# Lookie-Lou Archive



## Topcat (Mar 21, 2017)

I put cameras on the outside of my house for security purposes. It is amazing to see how many people will stop and double take to get a closer look at the lawn when passing by. My camera sends a text when someone enters the "zone" in the perimeter I set up. I've had people take shoes off to walk on it, bend over to feel it (is it real?), and just look.

That is the ultimate complement!


----------



## ctrav (Aug 18, 2018)

Topcat said:


> I put cameras on the outside of my house for security purposes. It is amazing to see how many people will stop and double take to get a closer look at the lawn when passing by. My camera sends a text when someone enters the "zone" in the perimeter I set up. I've had people take shoes off to walk on it, bend over to feel it (is it real?), and just look.
> 
> That is the ultimate complement!


Awesome :thumbup:


----------



## Cory (Aug 23, 2017)

Yep. I've caught it a few times too. Always gives me a laugh


----------



## The_iHenry (Apr 23, 2019)

No one ever stops stop look at my lawn&#128547;


----------



## OnyxsLawn (Mar 15, 2018)

Despite the stressed look of the lawn right now, she thought it looked good enough to ring the doorbell and tell me.


----------



## TN Hawkeye (May 7, 2018)

Cory said:


> Yep. I've caught it a few times too. Always gives me a laugh


Pretty sure if I lived in your neighborhood you would catch laying down on your lawn. Or stealing plugs. One of the two.


----------



## TNTurf (Mar 20, 2019)

I need a camera out front to see who is letting their dog use my lawn and not picking it up. I would not want to pick it up either but if its my dog I would. Last year I ran over a handful of nickels and dinged my reel. 4 of them all in one spot. I think they were tossed from a passing car since all were between the sidewalk and street. I'm just happy I dont have to live next to you guys I'm already out there all the time working on it but to keep up with the examples here, it would be a full time job.


----------



## Two9tene (May 27, 2018)

I thought this would be an entertaining thread! Post your best Lookie-Lou images and videos here!

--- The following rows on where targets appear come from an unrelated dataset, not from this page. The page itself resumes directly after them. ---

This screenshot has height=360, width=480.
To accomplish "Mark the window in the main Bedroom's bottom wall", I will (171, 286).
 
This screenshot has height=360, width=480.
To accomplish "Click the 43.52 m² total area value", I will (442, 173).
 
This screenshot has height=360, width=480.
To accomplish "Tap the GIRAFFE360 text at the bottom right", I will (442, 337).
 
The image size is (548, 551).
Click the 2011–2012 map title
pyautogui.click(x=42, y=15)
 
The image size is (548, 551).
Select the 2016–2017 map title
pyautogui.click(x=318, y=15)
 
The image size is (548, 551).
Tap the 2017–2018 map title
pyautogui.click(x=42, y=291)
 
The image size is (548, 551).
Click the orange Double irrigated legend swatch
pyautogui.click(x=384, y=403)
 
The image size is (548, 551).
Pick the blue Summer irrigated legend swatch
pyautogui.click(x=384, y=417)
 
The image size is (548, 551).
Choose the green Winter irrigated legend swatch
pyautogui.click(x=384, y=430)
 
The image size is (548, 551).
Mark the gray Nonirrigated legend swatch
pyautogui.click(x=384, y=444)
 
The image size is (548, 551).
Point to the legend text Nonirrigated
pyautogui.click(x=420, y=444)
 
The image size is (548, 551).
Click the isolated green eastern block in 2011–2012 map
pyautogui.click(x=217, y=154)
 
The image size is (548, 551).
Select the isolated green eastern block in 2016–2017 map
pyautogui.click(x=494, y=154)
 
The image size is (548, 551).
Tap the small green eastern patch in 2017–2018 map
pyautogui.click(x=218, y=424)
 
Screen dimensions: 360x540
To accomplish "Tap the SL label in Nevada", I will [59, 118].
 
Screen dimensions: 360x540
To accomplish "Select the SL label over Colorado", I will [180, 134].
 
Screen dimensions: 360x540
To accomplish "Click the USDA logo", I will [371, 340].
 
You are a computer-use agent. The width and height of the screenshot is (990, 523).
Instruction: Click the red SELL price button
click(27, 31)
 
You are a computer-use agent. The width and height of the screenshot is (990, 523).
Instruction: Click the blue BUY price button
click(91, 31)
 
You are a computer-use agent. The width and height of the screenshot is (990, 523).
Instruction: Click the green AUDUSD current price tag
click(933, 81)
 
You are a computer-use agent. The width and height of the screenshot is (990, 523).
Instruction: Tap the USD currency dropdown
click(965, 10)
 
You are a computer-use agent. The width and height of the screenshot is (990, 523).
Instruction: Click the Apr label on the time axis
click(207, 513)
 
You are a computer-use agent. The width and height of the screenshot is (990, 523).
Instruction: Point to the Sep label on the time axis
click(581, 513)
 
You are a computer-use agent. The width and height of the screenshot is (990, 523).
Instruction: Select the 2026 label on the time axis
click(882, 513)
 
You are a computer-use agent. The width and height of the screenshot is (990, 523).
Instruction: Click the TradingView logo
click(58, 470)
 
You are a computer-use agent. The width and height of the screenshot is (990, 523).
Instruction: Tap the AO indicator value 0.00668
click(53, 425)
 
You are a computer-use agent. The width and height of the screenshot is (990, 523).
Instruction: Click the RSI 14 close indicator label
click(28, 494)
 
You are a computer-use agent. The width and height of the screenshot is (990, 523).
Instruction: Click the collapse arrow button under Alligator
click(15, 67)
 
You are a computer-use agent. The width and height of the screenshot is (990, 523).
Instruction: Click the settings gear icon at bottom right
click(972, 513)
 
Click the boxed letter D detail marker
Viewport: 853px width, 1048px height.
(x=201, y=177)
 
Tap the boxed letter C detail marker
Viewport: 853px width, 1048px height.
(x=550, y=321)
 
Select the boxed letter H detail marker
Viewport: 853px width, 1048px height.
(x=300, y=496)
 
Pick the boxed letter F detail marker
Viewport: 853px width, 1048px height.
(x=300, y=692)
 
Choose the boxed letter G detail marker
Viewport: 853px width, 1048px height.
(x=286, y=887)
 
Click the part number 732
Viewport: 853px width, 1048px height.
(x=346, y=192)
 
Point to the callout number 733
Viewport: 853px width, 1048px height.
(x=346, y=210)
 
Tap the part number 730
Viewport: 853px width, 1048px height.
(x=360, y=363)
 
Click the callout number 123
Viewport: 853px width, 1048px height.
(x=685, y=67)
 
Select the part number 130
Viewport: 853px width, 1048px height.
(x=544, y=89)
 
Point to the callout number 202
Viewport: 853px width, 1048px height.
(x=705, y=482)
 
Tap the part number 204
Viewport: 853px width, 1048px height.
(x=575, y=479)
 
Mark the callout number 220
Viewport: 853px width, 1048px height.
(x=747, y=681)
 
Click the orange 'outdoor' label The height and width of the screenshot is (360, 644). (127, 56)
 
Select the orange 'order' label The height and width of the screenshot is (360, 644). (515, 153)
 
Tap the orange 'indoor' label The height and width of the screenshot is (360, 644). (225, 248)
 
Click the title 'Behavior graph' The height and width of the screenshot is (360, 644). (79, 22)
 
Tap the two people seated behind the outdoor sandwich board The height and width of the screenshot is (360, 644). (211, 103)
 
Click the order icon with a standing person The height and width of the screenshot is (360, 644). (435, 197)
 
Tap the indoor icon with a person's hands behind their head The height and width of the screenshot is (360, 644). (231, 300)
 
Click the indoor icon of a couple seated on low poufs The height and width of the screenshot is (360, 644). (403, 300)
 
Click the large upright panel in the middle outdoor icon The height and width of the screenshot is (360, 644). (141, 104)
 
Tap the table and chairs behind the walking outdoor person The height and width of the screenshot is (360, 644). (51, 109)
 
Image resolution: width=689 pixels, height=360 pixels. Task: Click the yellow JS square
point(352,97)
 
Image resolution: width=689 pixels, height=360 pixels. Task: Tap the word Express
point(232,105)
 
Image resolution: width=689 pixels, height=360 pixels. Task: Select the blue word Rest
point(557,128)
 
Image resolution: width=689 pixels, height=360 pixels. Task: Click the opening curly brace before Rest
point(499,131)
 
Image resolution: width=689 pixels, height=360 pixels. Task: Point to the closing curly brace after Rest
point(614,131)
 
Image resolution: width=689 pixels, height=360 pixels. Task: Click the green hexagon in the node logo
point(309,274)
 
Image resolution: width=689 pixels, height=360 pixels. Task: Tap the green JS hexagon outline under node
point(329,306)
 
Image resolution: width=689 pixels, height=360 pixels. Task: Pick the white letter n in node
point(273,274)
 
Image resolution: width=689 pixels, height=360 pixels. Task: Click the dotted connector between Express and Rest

Kicking it off with @MarkV's inspirational video!

Guy came over and felt my grass last night. I love having cameras at the house. 

[media]https://youtu.be/_z9m5lSkoCw[/media]

Also, @wardconnor I know you got some good ones put away for a rainy day! Lol


----------



## Two9tene (May 27, 2018)

Caught yah looking:









Caught this guy scoping out the lawn for 15-20 minutes:


----------



## MarkV (Mar 22, 2017)

LOL great thread.


----------



## Trippel24 (Jul 9, 2018)

The head greens keeper came by my house to prune an over grown olive tree for me and asked if I fertilize weekly, which I don't. He is top notch, so made me feel like I was doing things right.


----------



## adgattoni (Oct 3, 2017)

I don't have a pic, but I was working on the lawn a few nights ago and my neighbor stepped over barefoot. He mentioned the grass felt like carpet. One of the best compliments I've received!


----------



## Two9tene (May 27, 2018)

adgattoni said:


> I don't have a pic, but I was working on the lawn a few nights ago and my neighbor stepped over barefoot. He mentioned the grass felt like carpet. One of the best compliments I've received!


Lmao! My father-in-law says that about the lawn religiously!


----------



## Two9tene (May 27, 2018)

I guess an admin moved the thread. Can't recall where I originally placed it. Oh well! Lol


----------



## dfw_pilot (Jan 28, 2017)

Two9tene said:


> I guess an admin moved the thread. Can't recall where I originally placed it. Oh well! Lol


It's right here.


----------



## Two9tene (May 27, 2018)

Wow what a Halloween! I swear my lawn was like a celebrity last night! Lmao


----------



## dacoyne (May 27, 2018)

Bend over and touch to confirm if real then do a look back and stare 😆

[media]https://youtu.be/eBANj9XkOTw[/media]


----------



## Bermuda_Newbie (Jun 15, 2018)

That's what I need to do is get cameras. People apparently slow down their cars and roll down their window to tell my husband how nice my yard is when he's out there but I never get to see it. Nicely done @dacoyne I always say the best compliment is that it looks so good they think it's fake.


----------



## MNLawnGuy1980 (May 10, 2019)

My favorites are the lawn companies that drive by with their trailers loaded with gear that pull over and stare at it for a couple minutes. I put in "security" cameras a few months ago but mainly just use them to check in on the lawn when I am not home.


----------



## Bmossin (May 31, 2018)

My wife told me about a message she had going back and forth with from someone on the PTA with her...told her she needs to screen shot it for me.

Gold's is the landscape company that handles the neighborhood contracts.


----------



## NoslracNevok (Jun 12, 2018)

Unsure if it's because they are out walking more, but I've found women tend to compliment my lawn more than men. They b mirrin.


----------



## desirous (Dec 15, 2017)

NoslracNevok said:


> Unsure if it's because they are out walking more, but I've found women tend to compliment my lawn more than men. They b mirrin.


Are you a gal, or a handsome guy? I'm an ugly fat guy, and only men have complimented my lawn so far.


----------



## pennstater2005 (Jul 17, 2017)

People throw trash on my lawn when they drive by.


----------



## TN Hawkeye (May 7, 2018)

Now that it's gone dormant people ask me why my lawn died.


----------



## TN Hawkeye (May 7, 2018)

desirous said:


> NoslracNevok said:
> 
> 
> > Unsure if it's because they are out walking more, but I've found women tend to compliment my lawn more than men. They b mirrin.
> ...


I can relate. I feel like me being around anything tends to bump it's natural attractiveness up a few notches. :lol:


----------



## NoslracNevok (Jun 12, 2018)

@desirous @TN Hawkeye :rofl:


----------



## Topcat (Mar 21, 2017)

The lawn is just starting to fill in and green up. It is looking okay, but definitely not its best. I caught this on camera yesterday evening.


----------



## Two9tene (May 27, 2018)

Topcat said:


> The lawn is just starting to fill in and green up. It is looking okay, but definitely not its best. I caught this on camera yesterday evening.


😂 Classic Lookie-Lou!!!


----------



## Jimboslice (Apr 8, 2020)

Found this little girl looking over my fence at my backyard the other day....


----------